We are encouraged by the early feedback thus far. We are also pleased with the continued strength of our off-premise channel during the quarter, mixing at approximately 28% of total sales as compared to 26% last year. Similar to last quarter, we enjoyed another solid performance from our — from the delivery channel, which was mixing at an approximately 11.4% of our third quarter sales, a 300 basis point increase versus last year. Catering also performed well with mixing increases 80 basis points year-over-year to 3.3% of total sales. To further capitalize on the catering opportunities ahead, we recently partnered with ezCater and are currently in the process of rolling out the platform to all of our restaurants. We continue to believe our off-premise channel will remain at least in the mid-20s of our sales with catering contributing approximately four to six of total sales long term.
Turning to marketing initiatives. We continue to optimize our digital media campaign using Google, TikTok, Instagram, and Facebook, including organic influencer content, YouTube video advertising and the promotional advertising with DoorDash and Uber.
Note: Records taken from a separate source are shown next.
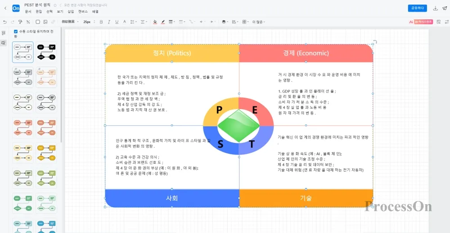Screen dimensions: 450x233
Task: Select the black flowchart style thumbnail
Action: 46,52
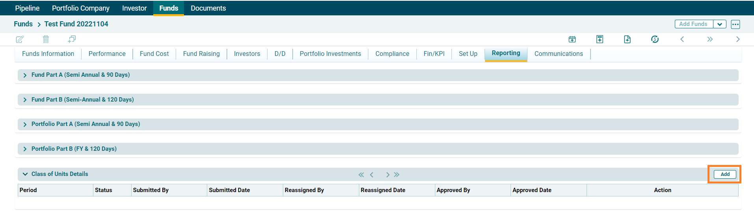Open the three-dots more options button
The height and width of the screenshot is (211, 754).
[x=735, y=24]
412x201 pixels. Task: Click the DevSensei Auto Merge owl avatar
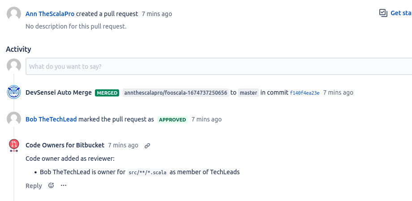click(14, 92)
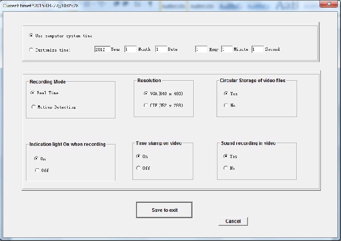
Task: Click the Date input box
Action: click(161, 49)
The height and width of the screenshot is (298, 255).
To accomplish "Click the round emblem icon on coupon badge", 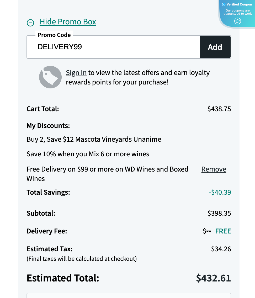I will (237, 21).
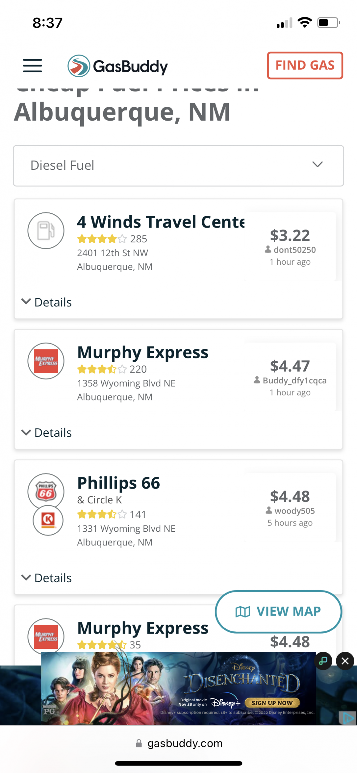The width and height of the screenshot is (357, 773).
Task: Click the green ad feedback icon
Action: pyautogui.click(x=323, y=661)
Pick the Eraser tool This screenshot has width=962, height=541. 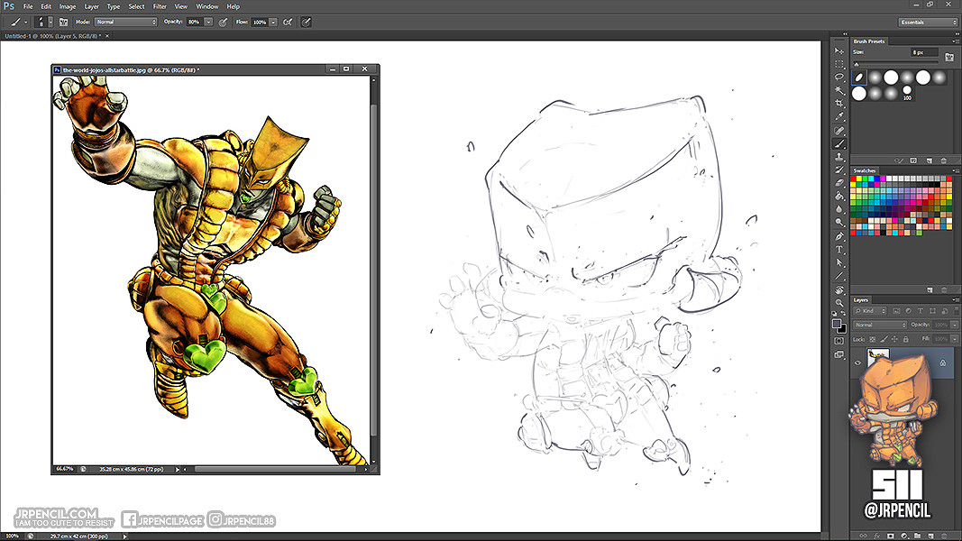pyautogui.click(x=839, y=180)
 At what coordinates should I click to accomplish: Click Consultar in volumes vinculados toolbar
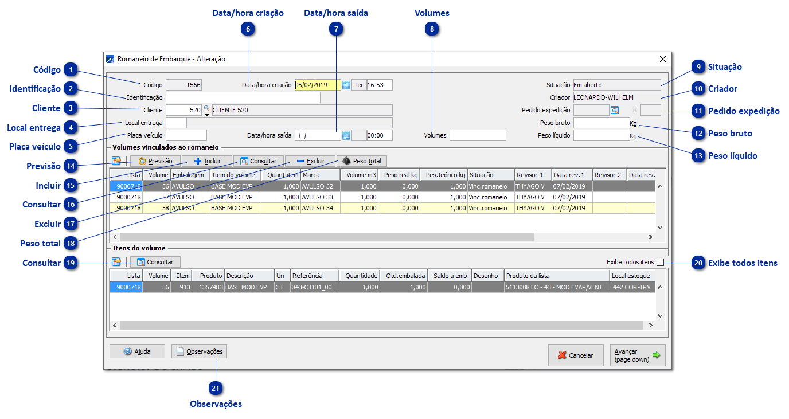click(259, 162)
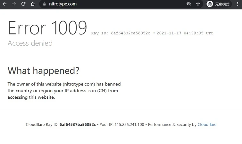Click the bold Cloudflare Ray ID in the footer
The image size is (242, 144).
78,124
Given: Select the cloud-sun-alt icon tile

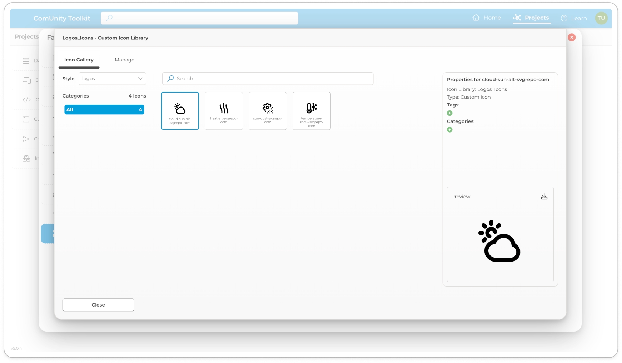Looking at the screenshot, I should pos(180,111).
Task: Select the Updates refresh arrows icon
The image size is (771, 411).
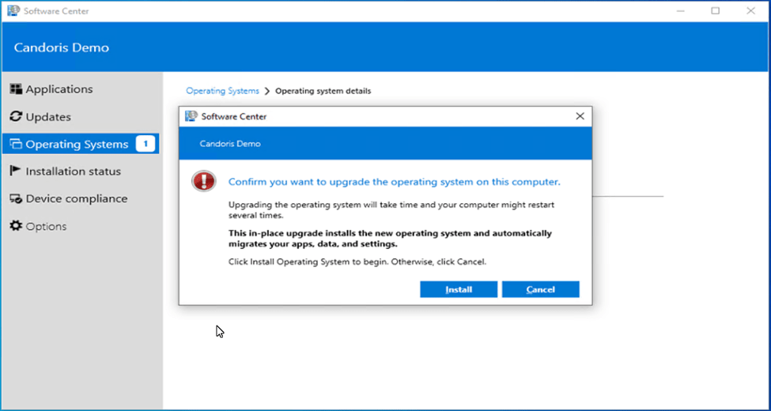Action: (16, 117)
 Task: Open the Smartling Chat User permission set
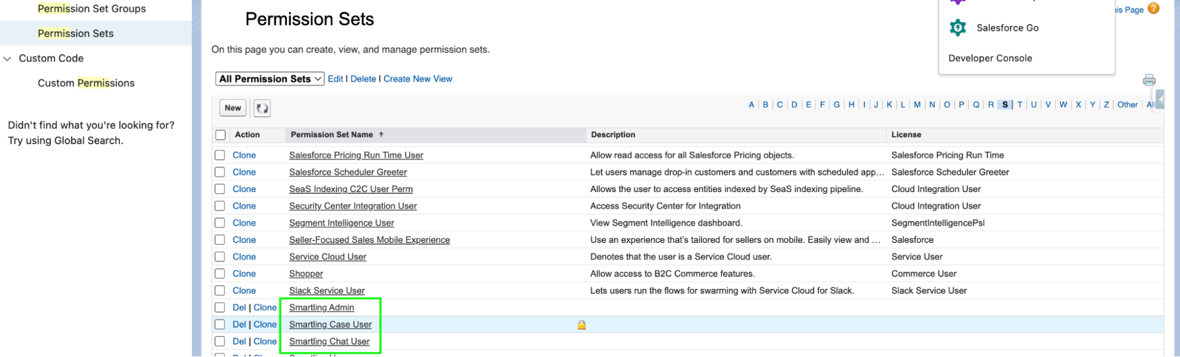(x=329, y=341)
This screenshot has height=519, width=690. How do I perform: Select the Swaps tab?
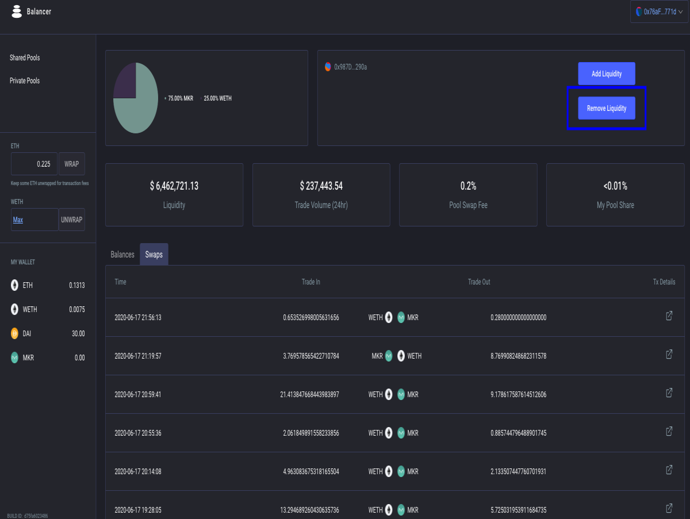tap(154, 254)
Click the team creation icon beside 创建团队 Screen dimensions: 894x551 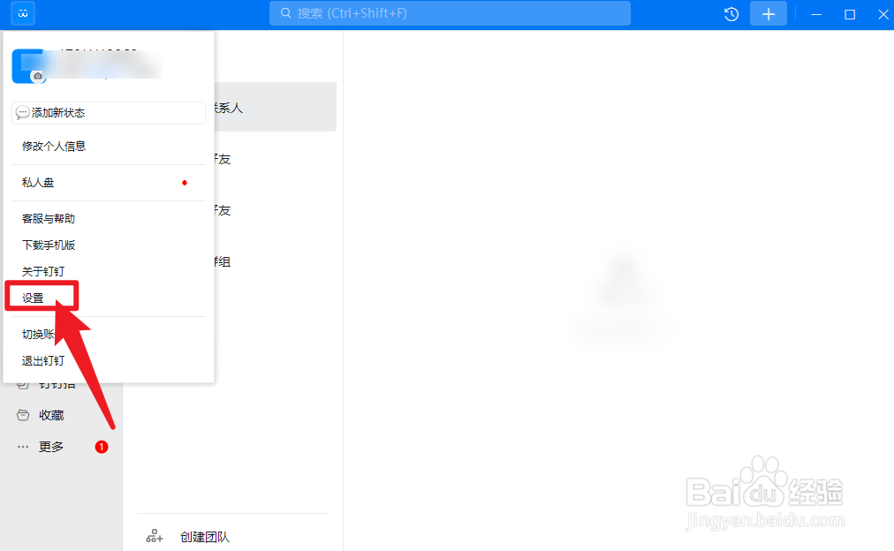(154, 535)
Ultimately, we believe this approach to marketing yields the best results in our effort to effectively communicate our defining differences, from our incredible value from made from scratch food and drinks to our exciting CKO offerings and overall differentiated experience at every Chuy’s restaurants. Finally, I would like to provide an update to our development plan. During the third quarter, we successfully opened our third restaurant of the year in Harker Heights, Texas, bringing our total restaurant count to 100.
We are also on track to open one additional new restaurant in December for a total of four openings for fiscal 2023. Due to continued construction and inspection delays, our New Braunfels, Texas restaurant are generally expected to open towards the end of December, will now open in late January. As we look forward to fiscal 2024, we are initially expecting to open six to eight new restaurants with a focus on markets where our concept is proven with high AUVs and brand awareness. The delay of our New Braunfels opening will likely move our development target to the higher end of this range. Overall, we are very pleased with the performance of our recent openings and remain excited about our organic growth opportunities ahead for the brand. With that, I will now turn the call over to our CFO, Jon Howie, to discuss our third quarter results in greater detail.
Jon Howie: Thanks, Steve. Revenues for the third quarter increased 6.4% to $113.5 million compared to $106.7 million in the same quarter last year. The increase was primarily related to the growth of our comparable restaurant sales as well as an additional 65 operating weeks from new restaurants opened subsequent to the third quarter of 2022. In total, we had approximately 1,300 operating weeks during the third quarter of 2023 and off-premise sales were approximately 28% of total revenue as compared to 26% a year ago. Comparable restaurant sales in the third quarter increased 2% versus last year, primarily driven by a 3.8% increase in average check, partially offset by a 1.8% decrease in average weekly customers. Effective pricing during the quarter was approximately 3.5%.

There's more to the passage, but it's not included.